**Problem statement**
Give the lines of the records below as a numbered list, from the line with "Click the lock tab icon" to the line with "(x=159, y=471)", both included. Leave out blank lines.

**Supplied data**
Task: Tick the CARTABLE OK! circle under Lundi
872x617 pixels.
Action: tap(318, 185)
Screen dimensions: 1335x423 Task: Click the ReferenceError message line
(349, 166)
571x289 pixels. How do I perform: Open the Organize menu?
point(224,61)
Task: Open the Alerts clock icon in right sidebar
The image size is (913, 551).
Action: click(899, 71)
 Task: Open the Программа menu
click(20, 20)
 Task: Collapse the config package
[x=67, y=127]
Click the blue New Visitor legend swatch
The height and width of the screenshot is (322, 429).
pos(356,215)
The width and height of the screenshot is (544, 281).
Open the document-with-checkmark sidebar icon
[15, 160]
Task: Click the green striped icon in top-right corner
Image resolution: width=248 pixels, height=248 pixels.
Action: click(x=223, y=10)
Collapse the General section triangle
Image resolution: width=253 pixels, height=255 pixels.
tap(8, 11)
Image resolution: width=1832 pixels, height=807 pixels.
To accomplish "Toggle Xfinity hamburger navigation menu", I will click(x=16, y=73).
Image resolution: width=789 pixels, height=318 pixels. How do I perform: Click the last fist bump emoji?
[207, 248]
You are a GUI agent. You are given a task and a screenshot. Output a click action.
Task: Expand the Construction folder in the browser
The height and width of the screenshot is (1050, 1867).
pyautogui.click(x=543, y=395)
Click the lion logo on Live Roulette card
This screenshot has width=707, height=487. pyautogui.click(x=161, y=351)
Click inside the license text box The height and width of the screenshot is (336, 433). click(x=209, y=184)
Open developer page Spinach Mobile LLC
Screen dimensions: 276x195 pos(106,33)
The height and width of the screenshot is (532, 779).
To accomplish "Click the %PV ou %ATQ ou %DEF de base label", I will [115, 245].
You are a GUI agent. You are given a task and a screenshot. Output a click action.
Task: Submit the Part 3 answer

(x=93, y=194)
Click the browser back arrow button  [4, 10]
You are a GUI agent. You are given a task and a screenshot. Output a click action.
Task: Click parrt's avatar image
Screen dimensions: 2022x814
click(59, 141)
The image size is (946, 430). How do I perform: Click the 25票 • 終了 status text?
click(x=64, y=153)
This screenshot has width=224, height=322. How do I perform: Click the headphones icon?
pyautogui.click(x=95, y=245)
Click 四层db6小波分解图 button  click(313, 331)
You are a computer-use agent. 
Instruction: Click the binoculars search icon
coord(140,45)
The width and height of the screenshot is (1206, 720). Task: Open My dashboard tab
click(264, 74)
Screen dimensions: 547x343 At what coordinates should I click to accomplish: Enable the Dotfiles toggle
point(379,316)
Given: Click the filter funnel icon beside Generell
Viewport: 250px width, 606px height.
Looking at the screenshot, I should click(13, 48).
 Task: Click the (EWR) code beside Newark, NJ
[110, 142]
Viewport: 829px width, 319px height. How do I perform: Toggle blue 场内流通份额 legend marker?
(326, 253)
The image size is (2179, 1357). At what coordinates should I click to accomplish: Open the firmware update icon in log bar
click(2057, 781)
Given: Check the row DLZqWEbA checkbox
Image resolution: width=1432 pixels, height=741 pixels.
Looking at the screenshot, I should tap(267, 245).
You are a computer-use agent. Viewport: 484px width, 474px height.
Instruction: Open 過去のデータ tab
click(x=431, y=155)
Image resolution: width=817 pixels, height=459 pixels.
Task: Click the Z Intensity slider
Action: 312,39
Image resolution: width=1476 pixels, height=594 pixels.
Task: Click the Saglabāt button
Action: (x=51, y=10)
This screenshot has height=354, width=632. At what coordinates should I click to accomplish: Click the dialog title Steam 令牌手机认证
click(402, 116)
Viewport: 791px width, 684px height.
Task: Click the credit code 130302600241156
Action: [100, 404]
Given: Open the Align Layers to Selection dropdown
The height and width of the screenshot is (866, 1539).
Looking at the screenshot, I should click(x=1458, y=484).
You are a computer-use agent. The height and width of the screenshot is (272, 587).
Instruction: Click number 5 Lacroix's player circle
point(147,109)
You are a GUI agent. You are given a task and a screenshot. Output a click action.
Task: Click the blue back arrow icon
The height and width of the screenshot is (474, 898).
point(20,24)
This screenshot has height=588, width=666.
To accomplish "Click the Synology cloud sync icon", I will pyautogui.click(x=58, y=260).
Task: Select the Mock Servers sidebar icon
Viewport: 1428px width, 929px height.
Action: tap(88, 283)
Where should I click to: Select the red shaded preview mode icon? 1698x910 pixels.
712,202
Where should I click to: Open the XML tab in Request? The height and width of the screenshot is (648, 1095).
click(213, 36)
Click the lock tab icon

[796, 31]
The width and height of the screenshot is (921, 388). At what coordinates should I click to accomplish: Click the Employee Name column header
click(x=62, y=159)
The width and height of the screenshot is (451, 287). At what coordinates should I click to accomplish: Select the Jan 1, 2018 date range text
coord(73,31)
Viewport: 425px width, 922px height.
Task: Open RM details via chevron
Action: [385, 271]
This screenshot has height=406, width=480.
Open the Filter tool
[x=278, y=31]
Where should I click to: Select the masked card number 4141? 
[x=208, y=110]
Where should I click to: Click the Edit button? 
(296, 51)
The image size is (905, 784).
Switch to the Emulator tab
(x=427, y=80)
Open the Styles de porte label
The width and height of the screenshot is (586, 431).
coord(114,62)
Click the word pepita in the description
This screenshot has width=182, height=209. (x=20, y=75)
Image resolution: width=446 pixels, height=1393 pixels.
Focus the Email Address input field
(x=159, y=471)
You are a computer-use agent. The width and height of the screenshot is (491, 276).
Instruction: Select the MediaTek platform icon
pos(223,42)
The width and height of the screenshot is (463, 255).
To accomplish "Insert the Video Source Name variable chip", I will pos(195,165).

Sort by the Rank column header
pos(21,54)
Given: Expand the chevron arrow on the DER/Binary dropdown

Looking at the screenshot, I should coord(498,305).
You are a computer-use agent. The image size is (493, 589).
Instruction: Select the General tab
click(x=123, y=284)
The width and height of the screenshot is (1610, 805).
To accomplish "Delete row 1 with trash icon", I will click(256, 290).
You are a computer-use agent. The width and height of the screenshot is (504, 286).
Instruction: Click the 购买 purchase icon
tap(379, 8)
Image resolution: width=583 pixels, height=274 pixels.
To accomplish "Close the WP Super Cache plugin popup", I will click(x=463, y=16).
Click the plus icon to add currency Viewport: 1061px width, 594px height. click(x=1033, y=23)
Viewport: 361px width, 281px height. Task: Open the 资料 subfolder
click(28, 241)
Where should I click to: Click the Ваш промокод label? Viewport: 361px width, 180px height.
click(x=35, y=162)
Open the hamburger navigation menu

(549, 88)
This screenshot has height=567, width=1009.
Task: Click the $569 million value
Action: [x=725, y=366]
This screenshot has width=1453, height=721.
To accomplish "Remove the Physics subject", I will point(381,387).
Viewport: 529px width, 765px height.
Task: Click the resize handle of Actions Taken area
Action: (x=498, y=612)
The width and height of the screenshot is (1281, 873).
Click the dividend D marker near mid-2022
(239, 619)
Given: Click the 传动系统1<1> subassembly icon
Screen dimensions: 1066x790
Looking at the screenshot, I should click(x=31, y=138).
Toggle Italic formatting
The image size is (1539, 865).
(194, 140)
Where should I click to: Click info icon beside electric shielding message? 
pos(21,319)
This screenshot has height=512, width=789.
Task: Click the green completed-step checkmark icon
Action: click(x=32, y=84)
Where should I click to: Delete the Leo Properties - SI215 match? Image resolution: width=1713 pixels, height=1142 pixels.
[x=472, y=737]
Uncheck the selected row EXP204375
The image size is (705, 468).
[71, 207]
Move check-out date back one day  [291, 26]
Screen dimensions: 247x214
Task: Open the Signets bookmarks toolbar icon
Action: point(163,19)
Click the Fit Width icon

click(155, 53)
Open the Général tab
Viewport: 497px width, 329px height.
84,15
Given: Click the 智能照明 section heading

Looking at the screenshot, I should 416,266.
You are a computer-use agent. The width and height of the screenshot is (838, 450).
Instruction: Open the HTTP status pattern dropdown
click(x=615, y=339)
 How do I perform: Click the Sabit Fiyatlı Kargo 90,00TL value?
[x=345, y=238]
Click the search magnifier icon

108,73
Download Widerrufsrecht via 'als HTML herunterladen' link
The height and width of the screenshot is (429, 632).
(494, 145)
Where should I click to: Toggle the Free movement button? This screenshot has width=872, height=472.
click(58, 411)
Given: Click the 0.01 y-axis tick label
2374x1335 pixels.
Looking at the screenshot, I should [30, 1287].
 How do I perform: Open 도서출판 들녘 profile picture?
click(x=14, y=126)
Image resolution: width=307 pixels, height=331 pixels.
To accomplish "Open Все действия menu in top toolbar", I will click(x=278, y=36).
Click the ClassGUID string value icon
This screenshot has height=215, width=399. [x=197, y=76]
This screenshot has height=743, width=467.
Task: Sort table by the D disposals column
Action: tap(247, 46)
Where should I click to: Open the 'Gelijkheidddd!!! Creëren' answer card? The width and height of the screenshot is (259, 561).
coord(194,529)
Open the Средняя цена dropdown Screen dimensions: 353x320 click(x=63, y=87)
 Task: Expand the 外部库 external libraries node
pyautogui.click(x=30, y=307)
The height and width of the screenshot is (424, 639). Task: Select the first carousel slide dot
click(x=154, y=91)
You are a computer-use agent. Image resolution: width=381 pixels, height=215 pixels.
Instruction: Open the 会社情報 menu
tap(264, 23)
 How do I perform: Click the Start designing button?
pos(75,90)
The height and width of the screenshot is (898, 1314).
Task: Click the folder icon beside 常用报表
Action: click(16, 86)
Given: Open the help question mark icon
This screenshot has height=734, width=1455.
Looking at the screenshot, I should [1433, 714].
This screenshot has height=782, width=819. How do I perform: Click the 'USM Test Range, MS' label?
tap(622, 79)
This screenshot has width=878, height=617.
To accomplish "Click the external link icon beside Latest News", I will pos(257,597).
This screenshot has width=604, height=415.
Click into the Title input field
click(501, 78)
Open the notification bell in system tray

**Answer to the exercise**
1. Click the lock tab icon
2. [796, 31]
3. The width and height of the screenshot is (921, 388). At what coordinates should I click to accomplish: Click the Employee Name column header
4. click(x=62, y=159)
5. The width and height of the screenshot is (451, 287). At what coordinates should I click to accomplish: Select the Jan 1, 2018 date range text
6. coord(73,31)
7. Viewport: 425px width, 922px height.
8. Task: Open RM details via chevron
9. Action: [385, 271]
10. This screenshot has height=406, width=480.
11. Open the Filter tool
12. [x=278, y=31]
13. Where should I click to: Select the masked card number 4141? 
14. [x=208, y=110]
15. Where should I click to: Click the Edit button? 
16. (296, 51)
17. The image size is (905, 784).
18. Switch to the Emulator tab
19. (x=427, y=80)
20. Open the Styles de porte label
21. The width and height of the screenshot is (586, 431).
22. coord(114,62)
23. Click the word pepita in the description
24. This screenshot has width=182, height=209. (x=20, y=75)
25. Image resolution: width=446 pixels, height=1393 pixels.
26. Focus the Email Address input field
27. (x=159, y=471)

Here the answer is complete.